Rich Pieri <email@example.com> wrote:
>Dave Sill writes:
>> 1) The sendmail on the system is probably out-of-date and needs to be
>> replaced with a newer, more secure version.
>You might want to look at a modern Unix or Unixalike. Most these days ship
>with reasonably current versions, or have patches available to make them
>current. Even Sun, formerly the biggest offender, ships with current code
>(of course, that is because Sun has been funding Erik Allman :).
Installing sendmail patches is exactly what I meant by replacing the
out-of-the-box sendmail with a newer, more secure version. And it's
Eric, with a "c".
>> 2) For serious sysadmins, the one-time effort to install a new MTA is
>> worth it if it improves performance or makes their job easier
>The fact that this argument is occouring at all disproves that claim.
What are you talking about?.
>Besides, there is no such thing as a one-time installation of a new MTA:
>sooner or later, someone will find a flaw.
That's a great example of Sendmailthink. "Of *course* the installed
sendmail is flawed and will need to be updated regularly. It's always
been that way."
qmail is different. It's not bug free, but I ran an early beta on one
machine for two years before I got around to upgrading it--not because
it didn't work, but because it was so old it worked a little
differently than the full release. There was no compelling reason to
upgrade it, I just wanted to.
I'm running 1.01 on my list server, which is a year and a half old and
two versions out of date. It works great, and I don't need any of the
new features added in 1.02 or 1.03.
>But really only a little slower when dealing with fast machines and
>networks. And it is in fact faster when dealing with machines and networks
>that would be throttled by qmail, precicely because it does not throttle
Do you have measurements to back up that claim?
>> True. But once upon a time the Majordomo+sendmail community was
>> smaller than today's Majordomo+qmail community, and somehow those
>> people were able to get the job done.
>Your point to this straw-man?
In what sense is that an "argument ... set up so as to be easily
refuted or defeated"?
>It is a matter of degree. qmail loses because it does not suffer as much
>scrutiny as sendmail. The *ONLY* useful gauge of security in the real
>world is scrutiny.
That's an interesting point of view.
>> This is pretty much cancelled out by the converse. Some people are
>> tired of scrambling around to fix the sendmail bug du jour.

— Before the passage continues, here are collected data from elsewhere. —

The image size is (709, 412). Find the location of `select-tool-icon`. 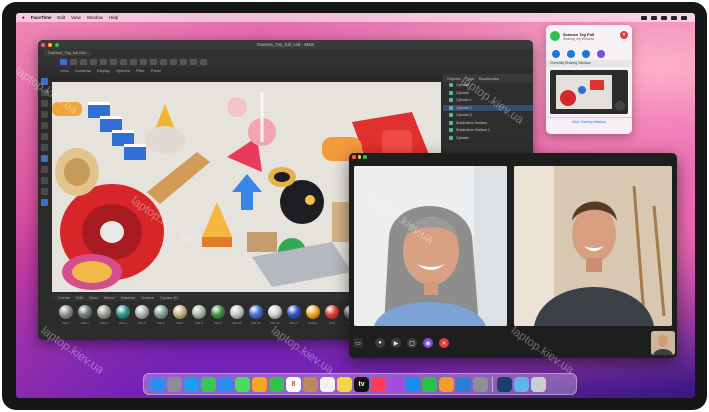

select-tool-icon is located at coordinates (44, 82).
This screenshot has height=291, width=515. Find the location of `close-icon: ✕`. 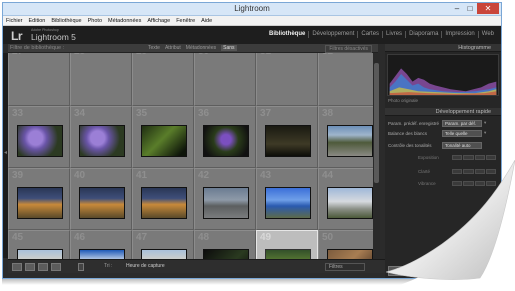

close-icon: ✕ is located at coordinates (488, 8).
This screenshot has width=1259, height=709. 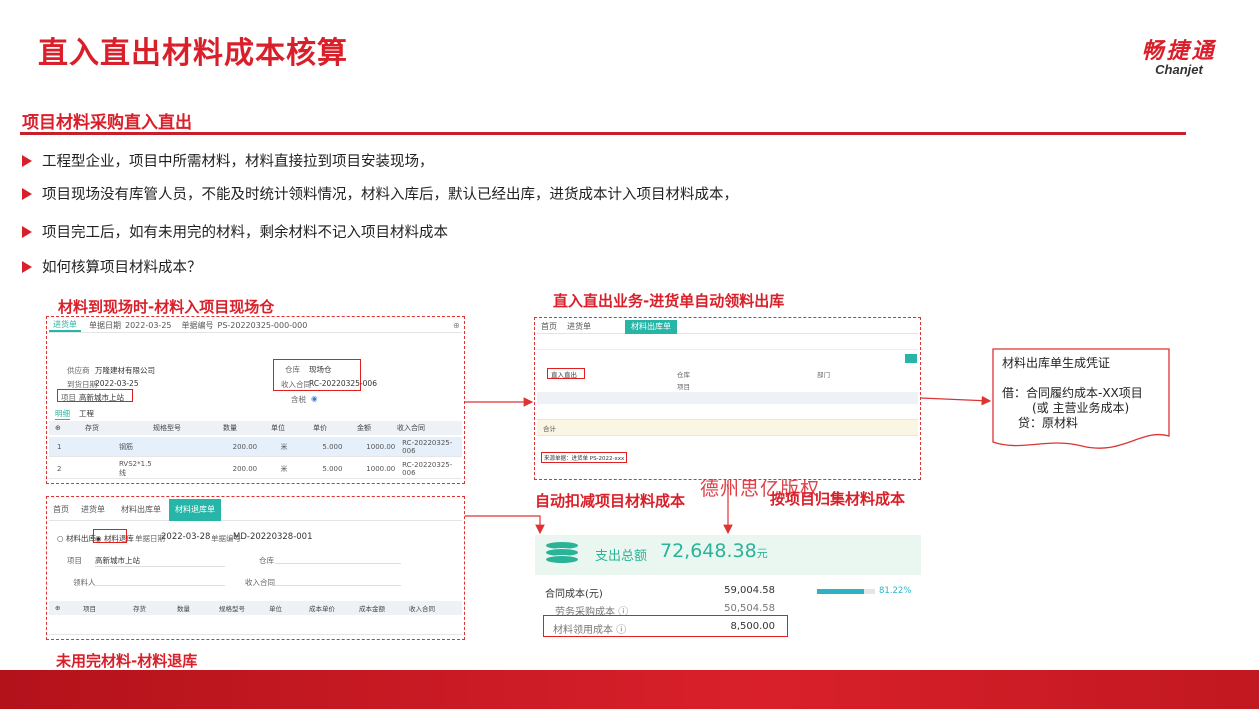 What do you see at coordinates (235, 232) in the screenshot?
I see `bullet-3: 项目完工后，如有未用完的材料，剩余材料不记入项目材料成本` at bounding box center [235, 232].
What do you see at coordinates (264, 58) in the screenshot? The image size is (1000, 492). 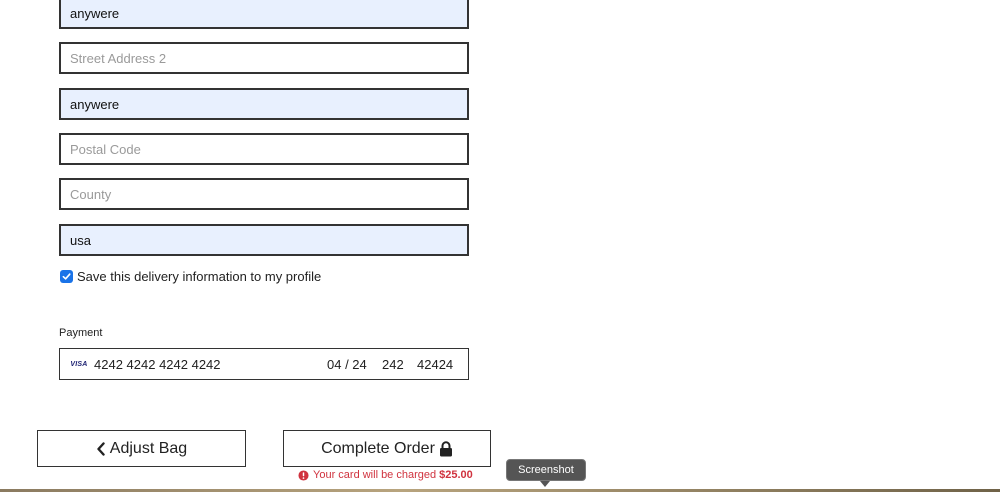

>That's funny... I haven't seen much in recent years. Most of the sendmail
>8.8 patches have been minor things; the significant changes have been in
>the anti-spam arena.
Sure, it's been a while since there's been a major sendmail security
problem. That's due more to the fact that it's been a while since a
new class of security problems (e.g., buffer overruns) has been
discovered. The advantage of qmail's design is that even if a new
class of problems is identified, and in the unlikely event qmail is
vulnerable, the damage will be minimized by its compartmentalization.
Sendmail, being one, monolithic setuid root binary, will likely give
away the family jewels, as it has many times previously.